O primeiro guanaco parou mesmo ao nosso lado. De onde estávamos, víamos apenas a parte da frente do veículo, que fazia lembrar o focinho de um predador, um dinossauro que nos observava de lado, como fazem algumas aves. Durante segundos, os carabineros olharam-nos através dos vidros escuros do blindado. Se naquela manhã eu tinha andado no meio dos protestos, já a zona onde almoçáramos estava perfeitamente tranquila, sem sinal de manifestantes ou manifestações, e a rua onde nos encontrávamos agora não tinha nenhum pedestre senão nós os dois. Tirei o casaco para tentar proteger o rosto. Eis-nos ali, encurralados num beco, sem testemunhas, à espera de um qualquer desenlace.
É desse lugar, em que a morte nos espreitava através do vidro escuro dum blindado, que quero escrever este livro.

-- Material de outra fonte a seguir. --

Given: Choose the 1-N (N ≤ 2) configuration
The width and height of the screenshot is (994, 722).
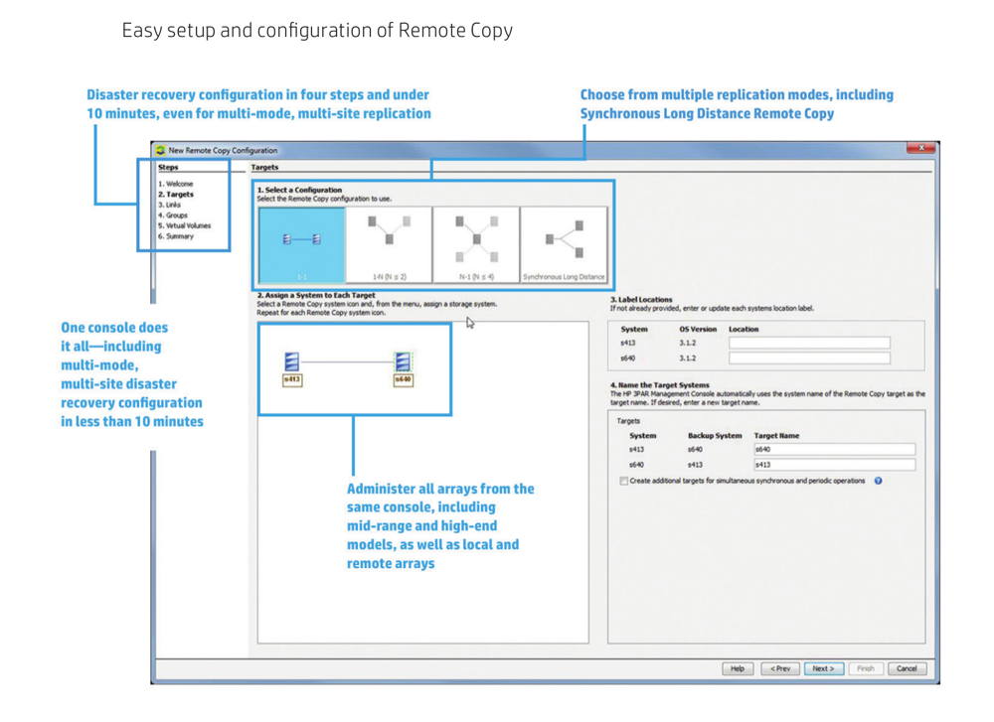Looking at the screenshot, I should (389, 244).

Dali, onde estava com R., suspenso entre a vida e a morte (lugar a que haveria de regressar, nesta mesma viagem, acabando nas primeiras páginas dos jornais), tenho o espaço privilegiado para falar do fim do mundo, da esperança, da alegria, do desespero. Ali, pendurado na incerteza, com os pés junto ao abismo, e não à secretária diante da qual me sento agora: estas palavras vêm desse beco, com a cabeça coberta, à espera do fim, e são projectadas no presente, como um ser mitológico com o corpo no passado e a boca no futuro. Este livro nasce de um beco.